Entscheidung des Bundesgerichtshofs:
Der angefochtene Beschluss ist bereits deswegen aufzuheben, weil rechtsfehlerhaft nicht der originär zuständige Einzelrichter die Sache wegen grundsätzlicher Bedeutung auf die Kammer übertragen hat, sondern die Kammer auf sich selbst. Der Bundesgerichtshof verweist die Sache an das Beschwerdegericht zurück und erteilt für das weitere Verfahren im Wesentlichen folgende Hinweise:
Der Vollstreckungsantrag nach dem Justizbeitreibungsgesetz entspricht den im elektronischen Rechtsverkehr geltenden Formanforderungen, wenn er entweder von der ihn verantwortenden Person qualifiziert elektronisch signiert worden ist oder von der ihn verantwortenden Person (einfach) signiert und auf einem sicheren Übermittlungsweg eingereicht worden ist (§ 753 Abs. 4 Satz 2, § 130a Abs. 3 Satz 1 ZPO, § 6 Abs. 1 Nr. 1, § 7 Satz 1 und 2 JBeitrG).

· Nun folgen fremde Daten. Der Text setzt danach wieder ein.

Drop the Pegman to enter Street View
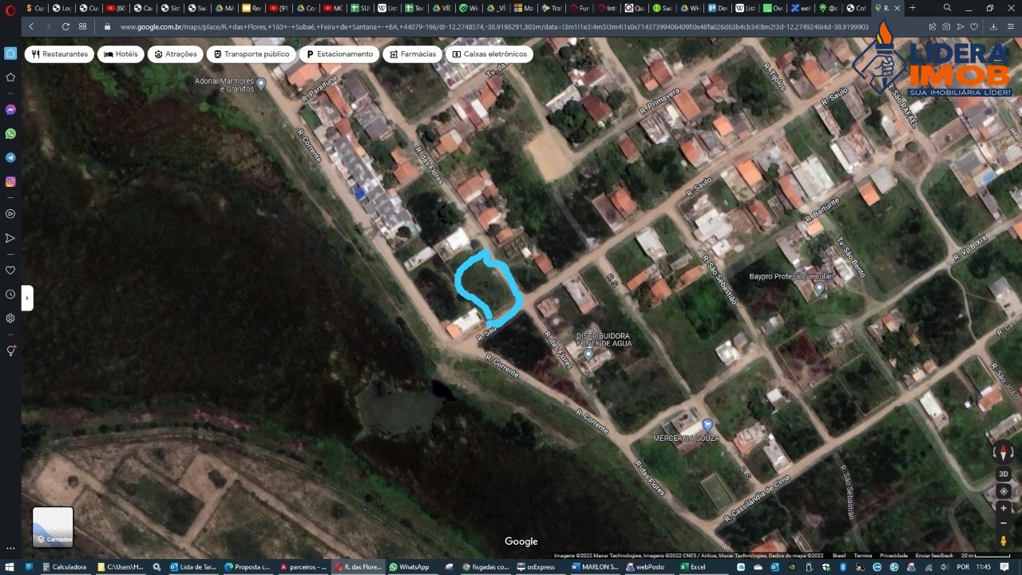The height and width of the screenshot is (575, 1022). click(1003, 541)
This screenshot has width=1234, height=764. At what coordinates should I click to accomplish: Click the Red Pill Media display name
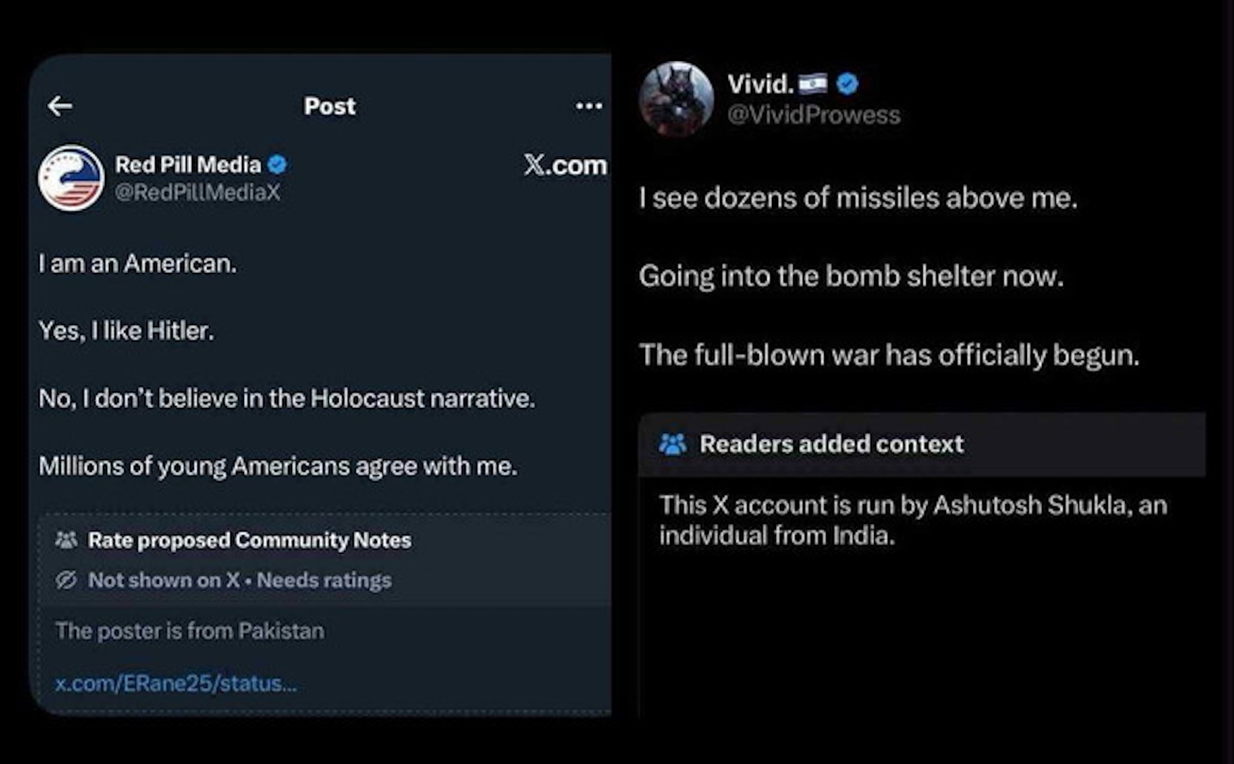188,165
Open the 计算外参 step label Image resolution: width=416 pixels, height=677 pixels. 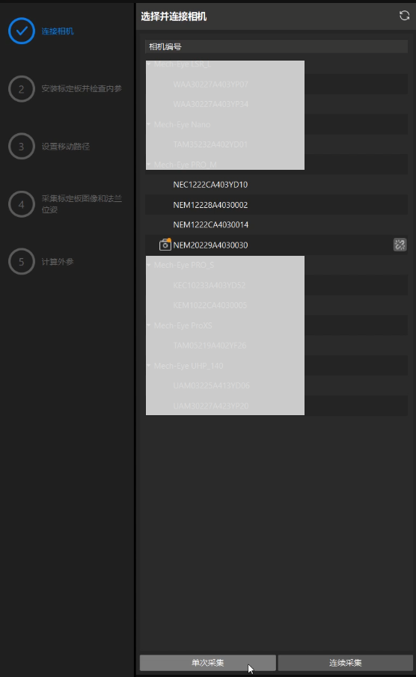click(x=58, y=262)
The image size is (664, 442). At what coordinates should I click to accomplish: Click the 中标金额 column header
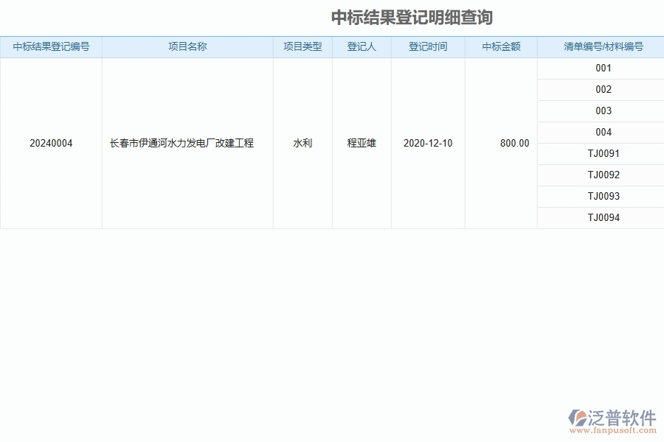(500, 46)
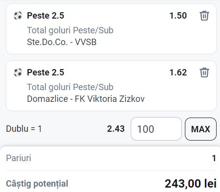Focus the stake input showing 100
Screen dimensions: 220x192
(x=156, y=129)
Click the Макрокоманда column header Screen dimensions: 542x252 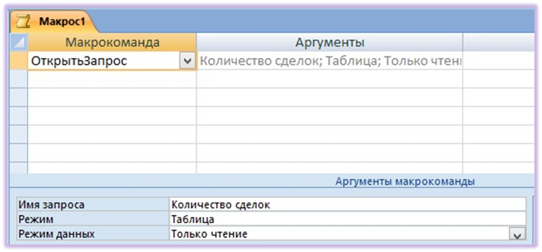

Damit hat der Gesetzgeber die formellen Anforderungen abschließend festgelegt. Die nach der Senatsrechtsprechung geltenden Anforderungen an einen in Papierform eingereichten Vollstreckungsantrag nach der Justizbeitreibungsordnung (vgl. BGH, Beschluss vom 18. Dezember 2014 – I ZB 27/14, DGVZ 2015, 146 [juris Rn. 16]) können auf einen elektronisch eingereichten Vollstreckungsantrag nach dem Justizbeitreibungsgesetz nicht übertragen werden. Insbesondere muss der Vollstreckungsantrag nicht zusätzlich in Papierform mit Unterschrift und Dienstsiegel eingereicht werden. Er ist auch nicht zwingend qualifiziert elektronisch zu signieren; vielmehr reicht bei Einreichung auf einem sicheren Übermittlungsweg die (einfache) Signatur. Die Anbringung eines aufgedruckten Dienstsiegels ist ebenfalls nicht erforderlich.